Not ready for prime time: arts edition

Some years ago, an article in the Washington Post posited the existence of a Surf-and-Turf line running roughly along the Mason-Dixon line. North of this line restaurant menus were likely to feature surf-and-turf and to eschew arugula. Binghamton is a good 200 miles behind that line and, while local restaurants have much improved in the dozen of so years since I moved here, the surf-and-turf culture is alive and well. Case in point: the opening reception of the Annual Members’ Show of Fine Arts Society of the Southern Tier (FASST). (Full disclosure: my wife is a member of FASST and one of her entries in that show won a prize.)

Over the years I have been to many receptions at art galleries, the National Press Club, NASA, the State Department, embassies, corporate events, and on Capitol Hill. Without exception they are characterized by people milling about sipping wine and nibbling hors d’œuvres which may or may not be passed about by liveried servers. Chairs are generally few and far between. Such events are not to be confused with wedding receptions which usually involve a sit-down dinner.

Well, confuse FASST did. Upon entering the room where the putative reception was held—not a simple matter since the doors were locked—we were confronted with rows of tables set up as for a lecture with chairs along one side. Said tables were covered with green paper cloths and set with green plastic cutlery. A buffet of sorts offered over-dressed salad, boiled potatoes—ok it is pretty much impossible to screw those up, mixed vegetables boiled to death, sliced ham-like product, and the requisite rubber chicken in over-sweet sauce. And the wine was…well, it wasn’t. The caterer, if one can call him that, was in the corner shouting to his cell phone the speaker of which was shouting back. The cheap paper plates did not detract from the classiness of the presentation. In other words, it was the epitome of a way-beyond-the-surf-and-turf-line wedding reception.
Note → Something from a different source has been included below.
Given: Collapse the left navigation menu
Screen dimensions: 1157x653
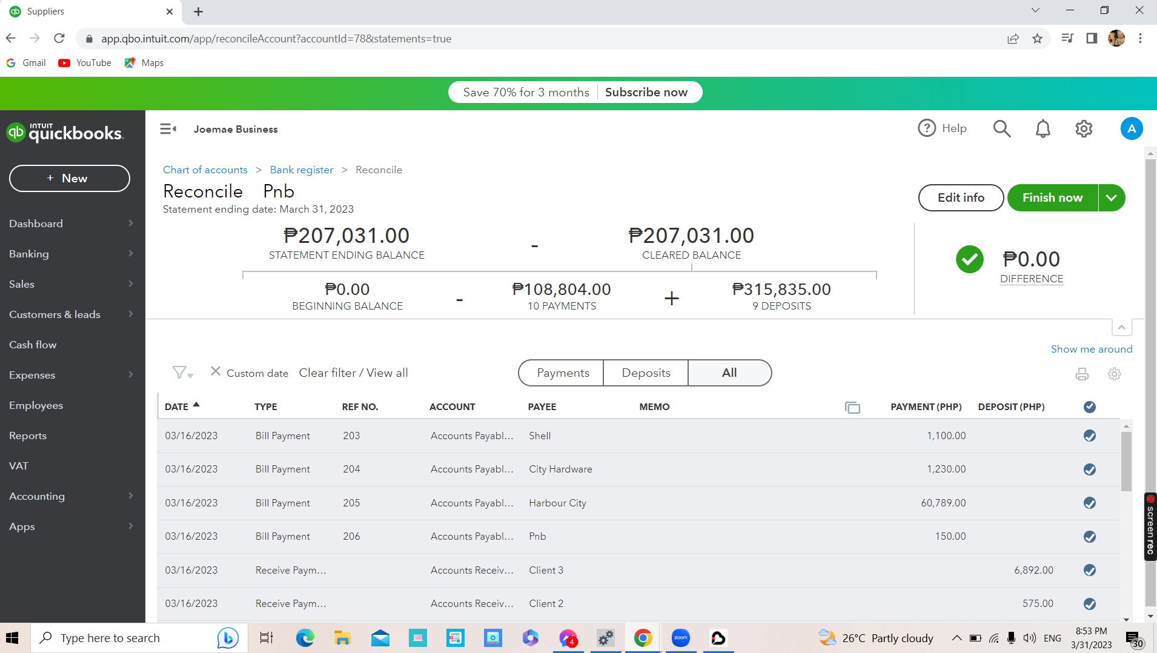Looking at the screenshot, I should pyautogui.click(x=168, y=129).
But wait, there’s more! There is the handing out of awards. I have been to nearly as many awards programs as receptions and they also follow an invariable script. Awards are presented in reverse order: honorable mentions first, then third place, etc. until the moment all are anxiously awaiting: Best in Show. FASST had other ideas. First up: best in show. You can guess the rest. And then everyone trooped upstairs to the show itself where the winning artists were expected to attach the ribbons to their works themselves. Oh, and the room where the art is displayed was set up for a meeting, making it impossible to actually see the art from more than a foot away. All in all, the whole thing was downright embarrassing.
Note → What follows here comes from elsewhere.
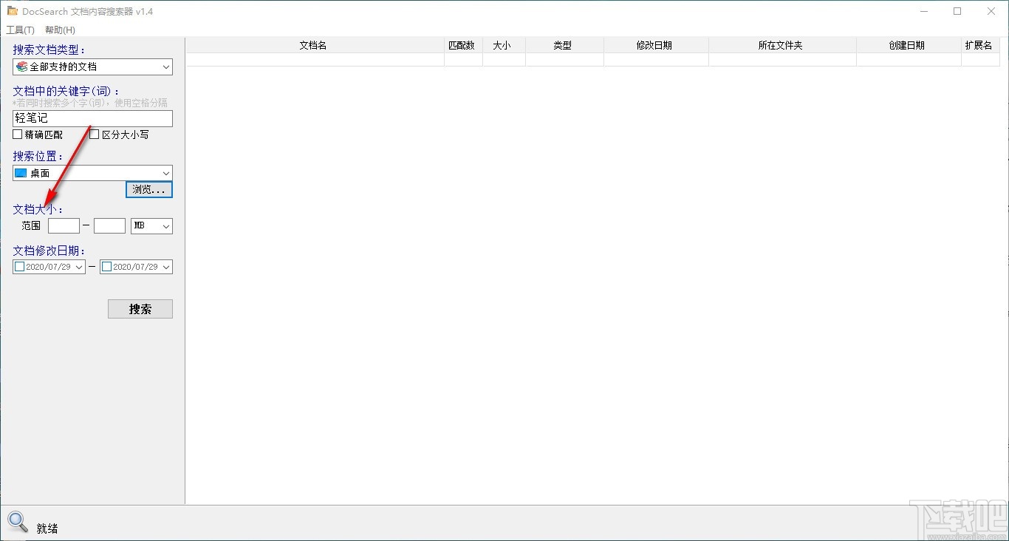Open the 搜索位置 dropdown
The image size is (1009, 541).
point(165,172)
Now I do not expect a small city in upstate NY to be as cosmopolitan as a world capital, but I would think that someone organizing an opening reception and awards ceremony would have some basic understanding of how they are done. I wonder whether the person responsible for this fiasco has actually ever been out of Broome County. Binghamton prides itself—justly—on its growing arts community. Century-old FASST, however, is simply not ready for prime time.